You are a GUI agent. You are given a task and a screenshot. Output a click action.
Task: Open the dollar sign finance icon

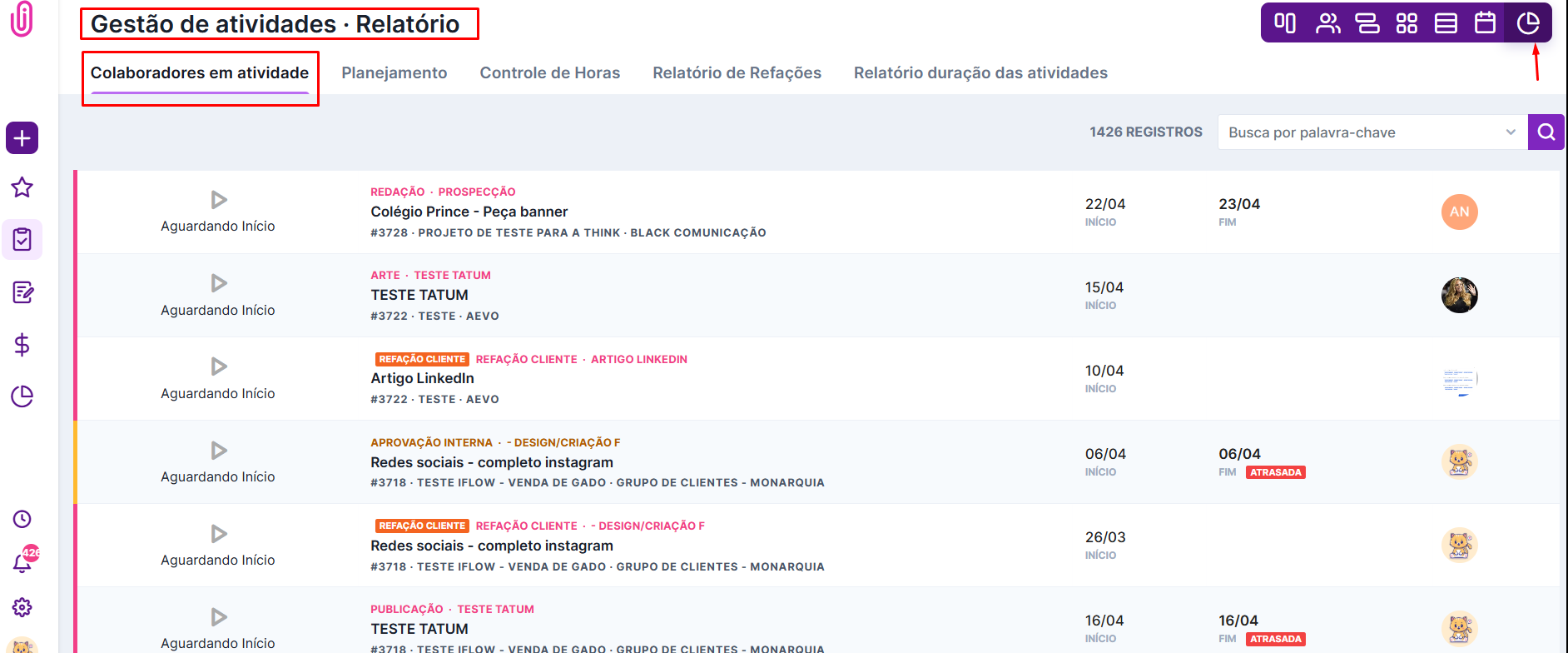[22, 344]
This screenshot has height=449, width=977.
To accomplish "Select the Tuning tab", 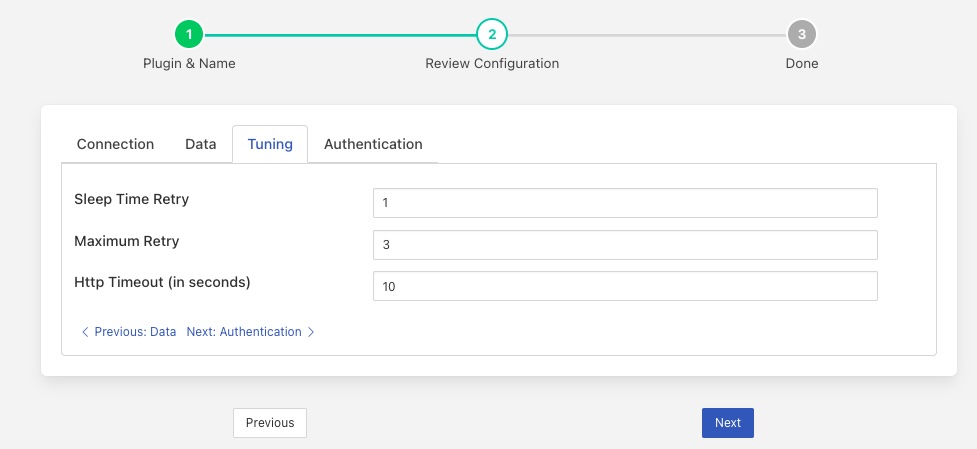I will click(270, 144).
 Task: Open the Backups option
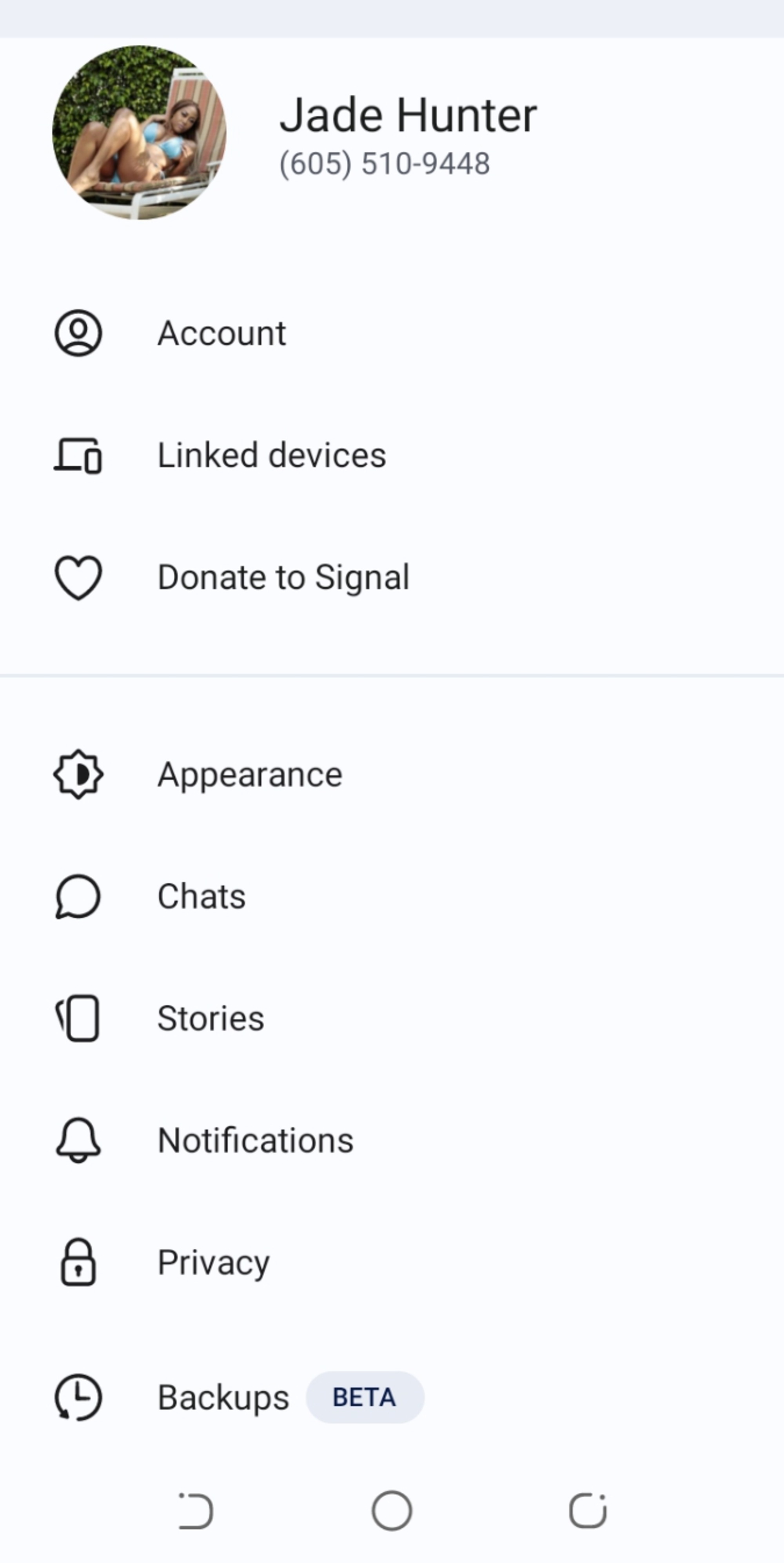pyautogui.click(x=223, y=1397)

┄┄┄┄┄┄┄┄┄┄

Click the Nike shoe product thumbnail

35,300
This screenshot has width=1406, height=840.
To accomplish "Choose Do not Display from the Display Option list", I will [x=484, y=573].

┄┄┄┄┄┄┄┄┄┄

WHAT TO WORK ON: The required output is each line of the entries that contains the word "width".

TASK ANSWER:
This screenshot has height=449, width=977.
This screenshot has width=1406, height=840.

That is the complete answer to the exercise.